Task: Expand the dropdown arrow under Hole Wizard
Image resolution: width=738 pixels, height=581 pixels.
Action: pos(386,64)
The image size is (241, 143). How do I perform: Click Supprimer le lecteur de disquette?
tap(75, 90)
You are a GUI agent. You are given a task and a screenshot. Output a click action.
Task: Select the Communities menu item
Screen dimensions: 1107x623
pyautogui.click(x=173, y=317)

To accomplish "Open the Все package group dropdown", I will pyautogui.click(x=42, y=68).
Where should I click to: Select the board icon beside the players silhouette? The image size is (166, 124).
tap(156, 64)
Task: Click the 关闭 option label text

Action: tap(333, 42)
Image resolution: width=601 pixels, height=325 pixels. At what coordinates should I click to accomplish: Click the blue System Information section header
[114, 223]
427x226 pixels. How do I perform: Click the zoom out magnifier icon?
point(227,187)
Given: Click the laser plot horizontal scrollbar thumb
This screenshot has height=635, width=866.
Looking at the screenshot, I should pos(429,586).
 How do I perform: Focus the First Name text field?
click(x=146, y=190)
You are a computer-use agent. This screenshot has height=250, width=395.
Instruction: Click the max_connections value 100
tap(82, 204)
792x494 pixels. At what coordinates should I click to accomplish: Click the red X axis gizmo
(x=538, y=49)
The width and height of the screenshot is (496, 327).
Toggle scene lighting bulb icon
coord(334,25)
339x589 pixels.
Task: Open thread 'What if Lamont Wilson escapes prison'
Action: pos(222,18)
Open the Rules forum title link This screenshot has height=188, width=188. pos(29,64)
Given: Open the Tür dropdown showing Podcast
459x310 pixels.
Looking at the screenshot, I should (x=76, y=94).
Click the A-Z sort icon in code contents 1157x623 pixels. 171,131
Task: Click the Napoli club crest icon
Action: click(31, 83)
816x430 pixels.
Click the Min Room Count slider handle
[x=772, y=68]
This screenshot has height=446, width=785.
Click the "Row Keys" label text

◆ **WHAT NEEDS TO BE DONE**: Look through the material and copy each line that has "agent".

◆ **PROBLEM SOLUTION**:
You are a GUI agent. You are given a task and a screenshot. Output a click action.
You are a computer-use agent. This screenshot has height=250, width=395.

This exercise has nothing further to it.